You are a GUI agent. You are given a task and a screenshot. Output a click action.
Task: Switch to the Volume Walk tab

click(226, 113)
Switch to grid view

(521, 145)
────
REQUIRED ACTION:
Repeat the data in full, matching each line exactly.

ANSWER TO THE PROBLEM:
You are a GUI agent. You are given a task and a screenshot. Output a click action.
Task: Switch to the Volume Walk tab

click(226, 113)
Switch to grid view

(521, 145)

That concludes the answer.